I certainly didn't mean to make you sick by posting the link to Guy Sorman's piece. One of the reasons I did is because the ten principles he lays out are a neat compendium of neo-classical economics. One way or another you'll have to address it and Peter Daniel's chart is quite a smart approach. But my main reason for posting it was Sorman's confidence that economics is a science.

Just what social science should look like is a subject I've been wondering about for a long time. While so much study seems flawed and sloppy, certainly not all of it is. What disturbed me about Paul Ehrlich's piece in Seed about cultural evolution is he seemed to present his little research project as an example of good social science research. What he seems oblivious to is that over the years numerous serious scholars have plowed the soil and have uncovered the many obstacles to study as well as useful approaches around them.

I'm hardly against an approach to economics as a social science. Indeed, what I hope for is better social science and for that to happen scholars must be careful about fundamentals. It's not enough for a biologist to come to the study of culture and society with with biological metaphors. Surely the fundamentals of biology cannot be denied, but they are insufficient for the study of culture.

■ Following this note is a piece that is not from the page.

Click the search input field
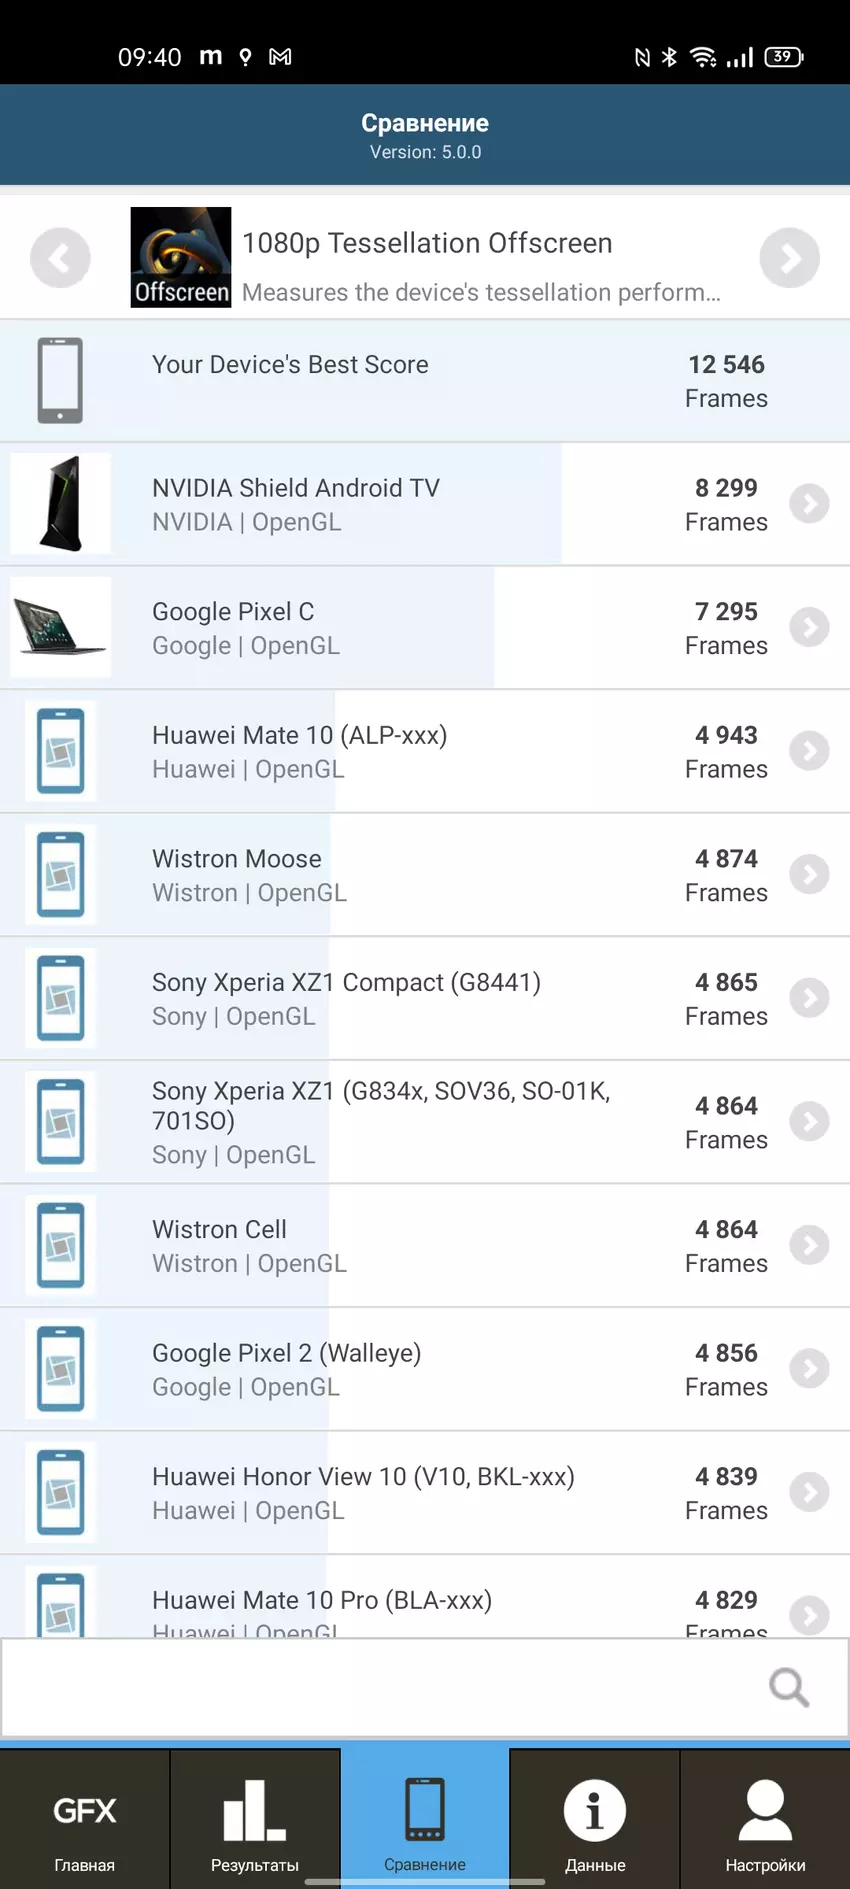 click(x=380, y=1687)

I surf around for articles on Buddhist economics as well as for conversations about economics in general. I really have little academic training in any subject. So when I look at scholarship, there's much that falls outside my frame for attention. Some of the articles I see are looking to Buddhist economics as a way to capture another perspective with the intention to improve neo-classical economics. Whereas others recognize that there are worldviews embedded in the differing approaches, i.e. neo-classical economics and Buddhist economics, such that ideas cannot be carelessly mixed and matched without more fundamental changes resulting in the larger or more fundamental systems of worldviews.

A paper of this latter sort is one you probably already are aware of because it's from the 1990's, The Practice of Buddhist Economics? by Simon Zadek. I mention the article partly to point to Zadek as an academic who has taken seriously your question:

How do we rework economics and management science so that it helps provide people with blue prints for leading more enjoyable, less excessive and sustainable lives?

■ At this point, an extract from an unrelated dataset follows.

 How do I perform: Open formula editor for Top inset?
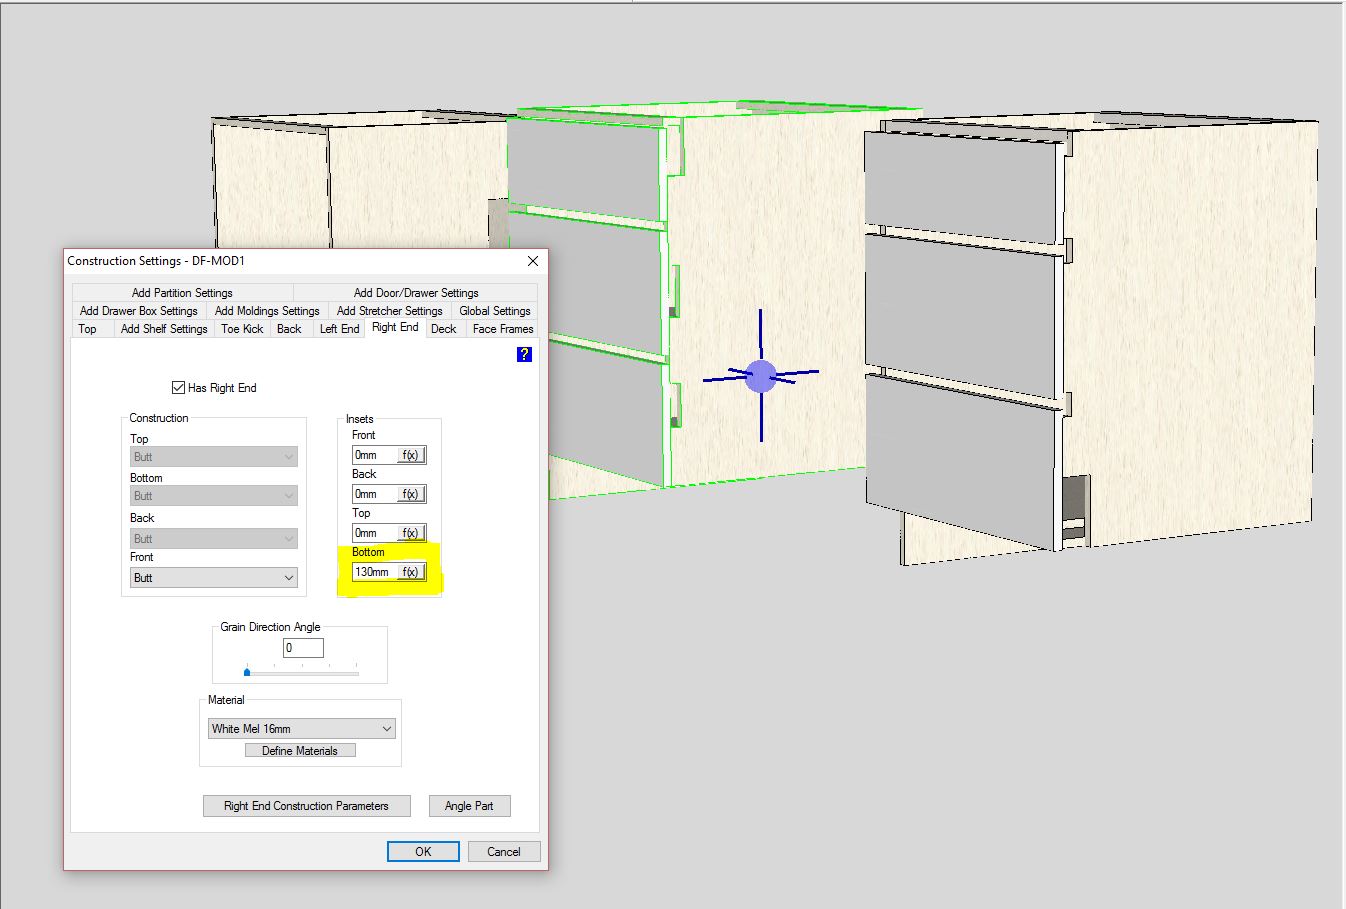point(410,533)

I didn't copy the rest of that paragraph straight away; let me do that now:

We have to have compelling presentations if we want all of those people in the west who are used to making purely rational decisions, based on self-interest with perfect information to change their ways.

I wonder if you were being sarcastic about Western views of economics?

Ah, James Surowiecki's The Financial Page in this week's The New Yorker The Permission Problem is right on the front page of the Web site. It's one example of cracks in the rational actor presumption of the Chicago School. This week at the TPM Cafe they're discussing James K. Galbraith's new book The Predator State The whole discussion is interesting, but Galbraith's intro is very good. The point is that contradictions in neo-classical economic approaches are adding up.

The other part about compelling presentations is really important. It leads me to think about the nature of your research program. On one hand all the questions I have about theory come to mind, and on the other hand pragmatic questions lean towards a narrow thesis. I do think that comparative work of one sort or another is useful, but I very much like your intention to work on project in a real-life context. The hard part of course is having the theory in mind--new and strange as it is--while at the same time focusing on practical problems.

As always, sorry for being so wordy. Let me just put out a couple more links with little discussion. What Kind of Open Money Do We Need? is a good discussion in a Ning community with some familiar faces. Also if you have a chance scan through the wiki. Also you may not have heard that Randy Pausch passed away in late July. Anyone who hasn't yet seen his "last lecture" the link is here (among other places).